Material provided =>

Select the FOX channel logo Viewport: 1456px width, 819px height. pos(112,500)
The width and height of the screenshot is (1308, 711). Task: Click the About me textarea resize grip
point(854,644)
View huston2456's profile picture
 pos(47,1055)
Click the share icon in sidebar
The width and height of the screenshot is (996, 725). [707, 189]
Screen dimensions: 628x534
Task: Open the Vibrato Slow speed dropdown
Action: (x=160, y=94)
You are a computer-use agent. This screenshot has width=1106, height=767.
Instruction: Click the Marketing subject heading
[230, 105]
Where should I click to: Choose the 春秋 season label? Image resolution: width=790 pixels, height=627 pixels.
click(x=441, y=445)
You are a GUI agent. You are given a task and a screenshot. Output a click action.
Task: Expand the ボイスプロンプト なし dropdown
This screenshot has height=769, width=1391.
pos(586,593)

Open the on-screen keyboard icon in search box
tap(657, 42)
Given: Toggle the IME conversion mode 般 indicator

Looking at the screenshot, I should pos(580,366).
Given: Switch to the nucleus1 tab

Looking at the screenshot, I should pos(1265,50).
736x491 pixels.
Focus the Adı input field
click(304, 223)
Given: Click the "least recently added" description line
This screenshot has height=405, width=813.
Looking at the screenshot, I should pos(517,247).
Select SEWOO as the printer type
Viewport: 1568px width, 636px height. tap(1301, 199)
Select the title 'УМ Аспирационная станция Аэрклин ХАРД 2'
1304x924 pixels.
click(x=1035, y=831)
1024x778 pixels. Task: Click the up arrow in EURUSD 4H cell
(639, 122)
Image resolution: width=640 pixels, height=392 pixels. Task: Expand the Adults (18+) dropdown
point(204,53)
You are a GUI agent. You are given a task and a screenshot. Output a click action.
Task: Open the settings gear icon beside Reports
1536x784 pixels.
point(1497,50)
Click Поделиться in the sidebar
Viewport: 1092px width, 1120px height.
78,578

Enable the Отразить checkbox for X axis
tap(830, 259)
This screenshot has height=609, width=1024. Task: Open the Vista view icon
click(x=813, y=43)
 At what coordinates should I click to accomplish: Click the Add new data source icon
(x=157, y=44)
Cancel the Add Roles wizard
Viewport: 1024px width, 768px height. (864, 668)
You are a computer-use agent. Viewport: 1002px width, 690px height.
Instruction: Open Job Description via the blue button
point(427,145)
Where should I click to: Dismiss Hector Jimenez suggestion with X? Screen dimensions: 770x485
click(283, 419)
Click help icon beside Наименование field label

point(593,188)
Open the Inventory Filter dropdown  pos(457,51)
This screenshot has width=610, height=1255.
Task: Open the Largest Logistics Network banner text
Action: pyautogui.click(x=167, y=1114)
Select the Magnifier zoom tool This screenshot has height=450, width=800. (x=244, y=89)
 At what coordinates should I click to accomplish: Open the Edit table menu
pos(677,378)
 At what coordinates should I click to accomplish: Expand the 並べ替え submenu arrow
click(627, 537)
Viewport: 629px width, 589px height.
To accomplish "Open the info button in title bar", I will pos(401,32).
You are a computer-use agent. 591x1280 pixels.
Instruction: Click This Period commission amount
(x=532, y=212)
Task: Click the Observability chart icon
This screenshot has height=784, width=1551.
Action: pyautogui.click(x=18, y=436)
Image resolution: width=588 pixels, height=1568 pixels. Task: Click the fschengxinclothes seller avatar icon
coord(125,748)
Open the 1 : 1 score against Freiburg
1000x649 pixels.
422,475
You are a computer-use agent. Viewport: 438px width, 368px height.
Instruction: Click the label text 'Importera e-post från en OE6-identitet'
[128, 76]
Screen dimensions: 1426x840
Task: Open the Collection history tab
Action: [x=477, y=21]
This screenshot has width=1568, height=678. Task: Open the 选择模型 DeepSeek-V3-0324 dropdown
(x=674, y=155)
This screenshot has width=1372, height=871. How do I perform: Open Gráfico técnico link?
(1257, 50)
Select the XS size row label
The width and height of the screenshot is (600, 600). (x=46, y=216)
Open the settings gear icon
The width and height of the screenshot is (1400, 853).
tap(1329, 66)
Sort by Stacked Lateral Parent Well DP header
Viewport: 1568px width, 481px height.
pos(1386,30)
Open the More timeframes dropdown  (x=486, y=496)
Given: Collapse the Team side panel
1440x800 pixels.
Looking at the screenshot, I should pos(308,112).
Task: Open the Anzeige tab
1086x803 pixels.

What you are asked to do => Please write out the records above from the line containing "Open the More" through the last line of the records, reproducing each line without any change.

Written answer =>
Open the More timeframes dropdown  (x=486, y=496)
Given: Collapse the Team side panel
1440x800 pixels.
Looking at the screenshot, I should pos(308,112).
Task: Open the Anzeige tab
1086x803 pixels.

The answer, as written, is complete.